Even more problematic are vendors of non-necessities. Consider Verizon (VZ). Yes, telephony is a near-necessity. But premium calling and texting plans and other elective services are not. And many people continue to have both wired and wireless service. The VZ stock chart stinks. The market is saying that its high yield is in jeapordy. As with so many other industries that were growth industries in their time, VZ is now a "value" play. But VZ has a market cap of $77 B and a tangible book value of negative $60 B.
All stocks are vulnerable, especially those of companies that are doing the same old-same old, unlike Apple or Intuitive Surgical that have breakthrough products. CAT looked a bit high when it more than doubled off its 2009 to $49. It is now off its highs but still in the high $50s. Deere (DE) has a yet weaker 2 year chart. Increasingly it appears that China's property market has peaked, though the headlines warn that such may occur.
Meanwhile gold is holding even today while silver and the platinum group metals are falling hard, and AAPL is up on the week while the general indices are down a couple of percent (so far).
In a liquidation phase, no prisoners are taken, but for today at least, the dour view of the economy that has been propounded here incessantly is in gear with the markets. The U. S. is continuing to live off the seed corn that grew out of the major 20th century world war victories (I, II and the Cold War) and thus for now is the tallest midget. Ultimately in what may be almost a Manichean showdown, the USD and gold may well enter the finals as the pretender/contender (currencies) of the occupied countries of Japan and Germany (for example) drop away.

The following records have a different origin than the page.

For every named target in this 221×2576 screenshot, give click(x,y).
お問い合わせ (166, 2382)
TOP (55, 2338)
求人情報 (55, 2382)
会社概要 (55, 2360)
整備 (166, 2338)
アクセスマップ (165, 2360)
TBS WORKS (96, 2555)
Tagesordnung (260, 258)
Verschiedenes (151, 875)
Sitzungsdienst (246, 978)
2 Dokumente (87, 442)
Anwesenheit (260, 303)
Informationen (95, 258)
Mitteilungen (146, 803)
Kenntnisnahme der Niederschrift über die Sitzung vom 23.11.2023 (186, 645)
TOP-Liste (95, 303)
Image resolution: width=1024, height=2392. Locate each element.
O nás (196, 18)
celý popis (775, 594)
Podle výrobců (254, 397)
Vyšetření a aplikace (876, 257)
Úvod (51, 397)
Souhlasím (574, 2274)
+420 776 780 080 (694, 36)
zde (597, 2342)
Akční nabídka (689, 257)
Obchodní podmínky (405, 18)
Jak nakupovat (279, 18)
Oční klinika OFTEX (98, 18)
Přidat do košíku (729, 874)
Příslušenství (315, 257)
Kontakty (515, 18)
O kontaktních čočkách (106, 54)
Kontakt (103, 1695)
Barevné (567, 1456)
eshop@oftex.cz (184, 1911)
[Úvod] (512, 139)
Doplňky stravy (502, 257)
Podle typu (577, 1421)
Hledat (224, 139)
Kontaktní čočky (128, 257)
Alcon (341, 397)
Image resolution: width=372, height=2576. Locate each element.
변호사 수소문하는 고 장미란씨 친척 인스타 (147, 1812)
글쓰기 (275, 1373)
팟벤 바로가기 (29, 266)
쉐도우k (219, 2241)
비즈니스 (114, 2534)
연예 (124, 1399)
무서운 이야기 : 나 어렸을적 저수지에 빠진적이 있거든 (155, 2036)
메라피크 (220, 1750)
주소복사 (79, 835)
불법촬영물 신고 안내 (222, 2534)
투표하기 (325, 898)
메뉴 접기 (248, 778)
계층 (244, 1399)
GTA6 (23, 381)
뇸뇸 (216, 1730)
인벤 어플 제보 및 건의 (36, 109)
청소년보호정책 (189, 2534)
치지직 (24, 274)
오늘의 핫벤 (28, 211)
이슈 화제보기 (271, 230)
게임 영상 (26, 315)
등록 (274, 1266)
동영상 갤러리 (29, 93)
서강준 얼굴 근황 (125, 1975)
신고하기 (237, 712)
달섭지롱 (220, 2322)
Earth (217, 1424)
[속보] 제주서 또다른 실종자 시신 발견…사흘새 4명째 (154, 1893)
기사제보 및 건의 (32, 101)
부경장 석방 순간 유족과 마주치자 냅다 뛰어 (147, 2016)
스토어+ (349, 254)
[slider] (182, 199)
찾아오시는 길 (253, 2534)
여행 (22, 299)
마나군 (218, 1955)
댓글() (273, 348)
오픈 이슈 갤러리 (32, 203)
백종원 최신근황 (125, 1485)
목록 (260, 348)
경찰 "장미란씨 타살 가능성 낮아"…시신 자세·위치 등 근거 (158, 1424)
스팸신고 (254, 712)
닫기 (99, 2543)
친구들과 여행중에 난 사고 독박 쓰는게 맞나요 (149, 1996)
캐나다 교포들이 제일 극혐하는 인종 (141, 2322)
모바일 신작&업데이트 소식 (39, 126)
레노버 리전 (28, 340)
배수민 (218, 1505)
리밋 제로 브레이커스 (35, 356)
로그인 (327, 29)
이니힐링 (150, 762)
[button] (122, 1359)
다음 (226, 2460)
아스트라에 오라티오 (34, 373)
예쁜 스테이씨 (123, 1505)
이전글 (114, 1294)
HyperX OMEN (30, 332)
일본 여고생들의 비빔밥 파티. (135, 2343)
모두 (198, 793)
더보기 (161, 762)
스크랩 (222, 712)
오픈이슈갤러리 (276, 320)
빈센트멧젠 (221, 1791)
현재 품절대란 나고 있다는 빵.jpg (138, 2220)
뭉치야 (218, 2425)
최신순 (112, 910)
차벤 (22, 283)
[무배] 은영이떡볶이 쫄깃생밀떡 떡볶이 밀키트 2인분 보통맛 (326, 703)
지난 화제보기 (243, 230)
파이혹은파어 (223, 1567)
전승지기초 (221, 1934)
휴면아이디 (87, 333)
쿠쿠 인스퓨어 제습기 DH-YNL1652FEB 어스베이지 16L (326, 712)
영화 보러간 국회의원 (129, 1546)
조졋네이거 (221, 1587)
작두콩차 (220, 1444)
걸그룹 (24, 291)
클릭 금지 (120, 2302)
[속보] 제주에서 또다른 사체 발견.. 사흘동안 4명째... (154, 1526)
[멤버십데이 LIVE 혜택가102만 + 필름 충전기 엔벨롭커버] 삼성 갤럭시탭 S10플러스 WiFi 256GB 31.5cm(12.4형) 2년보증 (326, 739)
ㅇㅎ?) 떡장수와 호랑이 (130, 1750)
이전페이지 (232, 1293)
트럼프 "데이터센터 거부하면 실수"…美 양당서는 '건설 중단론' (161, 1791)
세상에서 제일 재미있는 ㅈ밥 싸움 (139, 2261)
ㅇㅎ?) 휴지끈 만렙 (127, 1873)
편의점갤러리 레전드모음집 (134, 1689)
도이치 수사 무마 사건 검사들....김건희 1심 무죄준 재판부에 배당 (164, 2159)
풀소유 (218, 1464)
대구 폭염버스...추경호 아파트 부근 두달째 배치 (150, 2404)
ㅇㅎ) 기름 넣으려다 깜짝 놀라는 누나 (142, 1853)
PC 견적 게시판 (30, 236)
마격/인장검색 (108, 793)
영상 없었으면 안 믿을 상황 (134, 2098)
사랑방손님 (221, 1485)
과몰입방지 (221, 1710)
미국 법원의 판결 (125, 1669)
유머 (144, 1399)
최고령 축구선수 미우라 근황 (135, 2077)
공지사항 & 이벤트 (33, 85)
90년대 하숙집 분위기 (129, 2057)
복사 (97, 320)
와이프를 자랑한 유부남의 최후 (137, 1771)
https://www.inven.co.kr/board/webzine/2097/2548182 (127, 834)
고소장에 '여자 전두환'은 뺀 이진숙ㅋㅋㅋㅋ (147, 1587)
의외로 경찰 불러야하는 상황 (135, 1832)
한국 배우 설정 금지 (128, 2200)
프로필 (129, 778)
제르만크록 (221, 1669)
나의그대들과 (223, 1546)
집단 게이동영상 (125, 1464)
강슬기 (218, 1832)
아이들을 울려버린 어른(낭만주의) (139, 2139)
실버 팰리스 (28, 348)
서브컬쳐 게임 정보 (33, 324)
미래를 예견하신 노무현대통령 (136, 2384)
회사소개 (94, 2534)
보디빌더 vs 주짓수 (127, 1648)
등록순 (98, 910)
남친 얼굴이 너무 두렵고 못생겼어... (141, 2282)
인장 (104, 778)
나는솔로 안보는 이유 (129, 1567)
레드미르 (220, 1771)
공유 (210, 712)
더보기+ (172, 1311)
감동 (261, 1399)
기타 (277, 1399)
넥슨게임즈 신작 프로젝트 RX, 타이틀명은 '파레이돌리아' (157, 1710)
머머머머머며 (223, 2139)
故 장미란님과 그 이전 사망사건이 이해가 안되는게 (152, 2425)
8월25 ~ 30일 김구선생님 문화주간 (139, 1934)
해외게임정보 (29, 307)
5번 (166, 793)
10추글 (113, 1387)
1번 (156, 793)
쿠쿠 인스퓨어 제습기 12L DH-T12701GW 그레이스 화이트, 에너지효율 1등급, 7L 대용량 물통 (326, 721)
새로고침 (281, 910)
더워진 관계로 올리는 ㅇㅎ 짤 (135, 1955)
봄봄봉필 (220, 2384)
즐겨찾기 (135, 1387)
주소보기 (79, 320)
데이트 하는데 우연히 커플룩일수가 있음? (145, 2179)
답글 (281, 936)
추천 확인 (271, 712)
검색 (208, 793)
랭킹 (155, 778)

The USD won over gold in the Volcker/Reagan era and the aftermath of the Cold War victory. Governmental corruption in league with financial interests is more blatant now, however, and markets are all about trust. Trust has been harmed for quite some time. Businesspeople and investors are well advised to take reasonable precautions for adverse scenarios that could both cause and go beyond new stock market lows.